Applied Topology Videos, Spring 2020
David B. Damiano
These videos were recorded in Spring 2020 for MATH 363, Topics in Topology following the College's move to remote learning.
These form an introduction to topological data analysis for undergraduates. The prerequisite was a theory-based course in linear algebra.
The videos are recordings of white board lectures. PDFs of the white boards are provided below.
The videos can be found on YouTube at Applied Topology - David Damiano -2020.
The video link is to the YouTube channel for the Applied Algebraic Topology Research Network, which has graciously agreed to host these videos.
Thanks go to the co-organizers of the AARTN, Henry Adams, Colorado State University, Sara Kalisnik, Bentley University, and Elchanan Solomon, Duke University.
- Quick Review Part A Complexes and Filtrations
This lecture provides an intuitive review of simplicial complexes and filtrations. The definition and several examples of simplicial complexes and filtrations are provided. The example filtrations are given by an explicit construction, by skeleta, and by distance (Rips construction).
- Quick Review Part B Complexes and Filtrations
This lecture introduces simplicial homology mod 2 using mod 2 vector spaces. The chain vector spaces, boundary homomorphism, boundaries, cycles and homologies are presented and examples are provided. The homology vector spaces in each dimension are the vector space quotients of the vector space of cycles by the vector space of boundaries.

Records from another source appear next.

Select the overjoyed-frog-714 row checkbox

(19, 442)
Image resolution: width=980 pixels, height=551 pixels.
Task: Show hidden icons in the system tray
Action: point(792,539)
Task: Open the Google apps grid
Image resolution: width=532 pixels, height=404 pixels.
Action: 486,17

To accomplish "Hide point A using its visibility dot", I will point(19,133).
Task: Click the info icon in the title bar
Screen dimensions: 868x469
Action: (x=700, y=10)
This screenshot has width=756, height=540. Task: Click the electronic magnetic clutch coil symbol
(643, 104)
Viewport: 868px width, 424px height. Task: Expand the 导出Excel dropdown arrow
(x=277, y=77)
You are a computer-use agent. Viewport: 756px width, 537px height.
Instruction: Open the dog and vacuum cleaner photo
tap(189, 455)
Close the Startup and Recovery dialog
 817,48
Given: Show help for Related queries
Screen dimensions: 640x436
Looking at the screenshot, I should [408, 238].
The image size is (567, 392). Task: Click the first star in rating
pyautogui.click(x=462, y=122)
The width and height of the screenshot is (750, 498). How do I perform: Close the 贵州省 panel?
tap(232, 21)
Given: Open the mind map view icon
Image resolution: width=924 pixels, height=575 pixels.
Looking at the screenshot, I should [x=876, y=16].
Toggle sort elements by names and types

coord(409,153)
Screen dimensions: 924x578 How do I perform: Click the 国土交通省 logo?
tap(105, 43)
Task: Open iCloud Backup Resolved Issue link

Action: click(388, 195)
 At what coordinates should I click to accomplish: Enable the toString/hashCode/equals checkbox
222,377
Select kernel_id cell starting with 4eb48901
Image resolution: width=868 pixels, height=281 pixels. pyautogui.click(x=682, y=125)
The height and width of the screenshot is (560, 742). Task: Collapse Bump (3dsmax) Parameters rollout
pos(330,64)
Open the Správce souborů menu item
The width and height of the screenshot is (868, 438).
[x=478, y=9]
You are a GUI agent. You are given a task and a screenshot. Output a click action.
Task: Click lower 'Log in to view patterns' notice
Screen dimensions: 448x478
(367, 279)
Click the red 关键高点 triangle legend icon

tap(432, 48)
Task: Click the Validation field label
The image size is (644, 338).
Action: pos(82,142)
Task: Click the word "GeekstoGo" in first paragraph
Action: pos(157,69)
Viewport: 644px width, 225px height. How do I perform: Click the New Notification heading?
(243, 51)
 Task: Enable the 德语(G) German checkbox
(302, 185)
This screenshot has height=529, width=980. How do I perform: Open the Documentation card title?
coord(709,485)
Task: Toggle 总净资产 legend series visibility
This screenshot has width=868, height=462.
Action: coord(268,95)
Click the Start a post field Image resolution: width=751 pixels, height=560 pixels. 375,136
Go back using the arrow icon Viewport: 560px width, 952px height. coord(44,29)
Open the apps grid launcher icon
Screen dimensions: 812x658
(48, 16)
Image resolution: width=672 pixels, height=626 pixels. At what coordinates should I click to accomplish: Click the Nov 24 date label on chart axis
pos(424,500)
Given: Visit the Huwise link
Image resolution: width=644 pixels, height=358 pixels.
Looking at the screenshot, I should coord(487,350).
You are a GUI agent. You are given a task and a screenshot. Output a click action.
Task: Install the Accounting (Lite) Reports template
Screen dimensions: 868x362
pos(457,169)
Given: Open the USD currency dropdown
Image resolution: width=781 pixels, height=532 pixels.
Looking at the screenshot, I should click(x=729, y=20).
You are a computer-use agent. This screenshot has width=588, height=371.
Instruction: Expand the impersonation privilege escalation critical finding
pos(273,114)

- Quick Review Part C Complexes and Filtrations
This lecture demonstrates how to represent the boundary map between vector spaces of chains as a matrix. Determining a basis for homology then becomes a problem in linear algebra. These calculations are demonstrated on a two dimensional simplicial complex.
- Intuitive Persistence
This lecture introduces the persistent homology of a filtration of a simplicial complex. In each dimension inclusions of the filtration subcomplexes induce a sequence of maps on the homology vector spaces of the given dimension of the subcomplexes. Tracking cycles from their birth to death in this sequence of inclusions leads to the definition of persistence and the construction of persistence barcodes.
- Persistence Diagrams
In this lecture we show how to construct the persistence diagram from a barcode. Persistence barcodes and diagrams are the primary diagrammatic
representations of persistence. Here we demonstrate the construction on a small simplicial complex.
- Bottleneck_Distance
The bottleneck distance between persistence diagrams is a critical tool in persistent homology. It relies on partial matches between persistence diagrams. Optimal partial matchings are used to define the bottleneck distance between diagrams. In this lecture we describe the bottleneck distance, apply it to a simple example, and show that it defines a metric on the space of diagrams.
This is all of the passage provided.